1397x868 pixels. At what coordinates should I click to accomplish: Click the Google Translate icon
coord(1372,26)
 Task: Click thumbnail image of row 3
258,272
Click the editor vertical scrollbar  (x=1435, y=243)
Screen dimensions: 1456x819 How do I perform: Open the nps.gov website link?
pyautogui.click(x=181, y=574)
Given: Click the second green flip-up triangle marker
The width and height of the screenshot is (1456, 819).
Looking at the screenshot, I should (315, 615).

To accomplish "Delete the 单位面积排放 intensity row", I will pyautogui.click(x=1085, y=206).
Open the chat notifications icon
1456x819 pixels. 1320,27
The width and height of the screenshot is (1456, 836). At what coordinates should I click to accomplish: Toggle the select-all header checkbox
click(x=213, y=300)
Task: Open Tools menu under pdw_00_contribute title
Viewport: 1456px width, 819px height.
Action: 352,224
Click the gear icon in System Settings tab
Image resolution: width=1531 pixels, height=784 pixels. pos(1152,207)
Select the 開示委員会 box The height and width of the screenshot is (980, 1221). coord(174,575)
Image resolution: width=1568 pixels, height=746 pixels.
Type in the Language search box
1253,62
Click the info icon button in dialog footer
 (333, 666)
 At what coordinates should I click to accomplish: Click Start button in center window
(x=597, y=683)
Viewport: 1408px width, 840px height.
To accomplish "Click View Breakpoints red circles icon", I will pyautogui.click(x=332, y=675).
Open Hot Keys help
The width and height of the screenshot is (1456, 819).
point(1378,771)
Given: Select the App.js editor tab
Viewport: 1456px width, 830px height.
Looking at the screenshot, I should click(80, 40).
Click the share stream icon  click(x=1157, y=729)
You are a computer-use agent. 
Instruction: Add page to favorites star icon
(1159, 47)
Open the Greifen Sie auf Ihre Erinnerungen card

* **What to produce**
Transcribe the full listing. Change nothing.

* **Answer box**
1397x868 pixels. At what coordinates should I click to accomplish: Click the Google Translate icon
coord(1372,26)
 Task: Click thumbnail image of row 3
258,272
Click the editor vertical scrollbar  (x=1435, y=243)
Screen dimensions: 1456x819 How do I perform: Open the nps.gov website link?
pyautogui.click(x=181, y=574)
Given: Click the second green flip-up triangle marker
The width and height of the screenshot is (1456, 819).
Looking at the screenshot, I should (315, 615).

To accomplish "Delete the 单位面积排放 intensity row", I will pyautogui.click(x=1085, y=206).
Open the chat notifications icon
1456x819 pixels. 1320,27
The width and height of the screenshot is (1456, 836). At what coordinates should I click to accomplish: Toggle the select-all header checkbox
click(x=213, y=300)
Task: Open Tools menu under pdw_00_contribute title
Viewport: 1456px width, 819px height.
Action: 352,224
Click the gear icon in System Settings tab
Image resolution: width=1531 pixels, height=784 pixels. pos(1152,207)
Select the 開示委員会 box The height and width of the screenshot is (980, 1221). coord(174,575)
Image resolution: width=1568 pixels, height=746 pixels.
Type in the Language search box
1253,62
Click the info icon button in dialog footer
 (333, 666)
 At what coordinates should I click to accomplish: Click Start button in center window
(x=597, y=683)
Viewport: 1408px width, 840px height.
To accomplish "Click View Breakpoints red circles icon", I will pyautogui.click(x=332, y=675).
Open Hot Keys help
The width and height of the screenshot is (1456, 819).
point(1378,771)
Given: Select the App.js editor tab
Viewport: 1456px width, 830px height.
Looking at the screenshot, I should click(80, 40).
Click the share stream icon  click(x=1157, y=729)
You are a computer-use agent. 
Instruction: Add page to favorites star icon
(1159, 47)
Open the Greifen Sie auf Ihre Erinnerungen card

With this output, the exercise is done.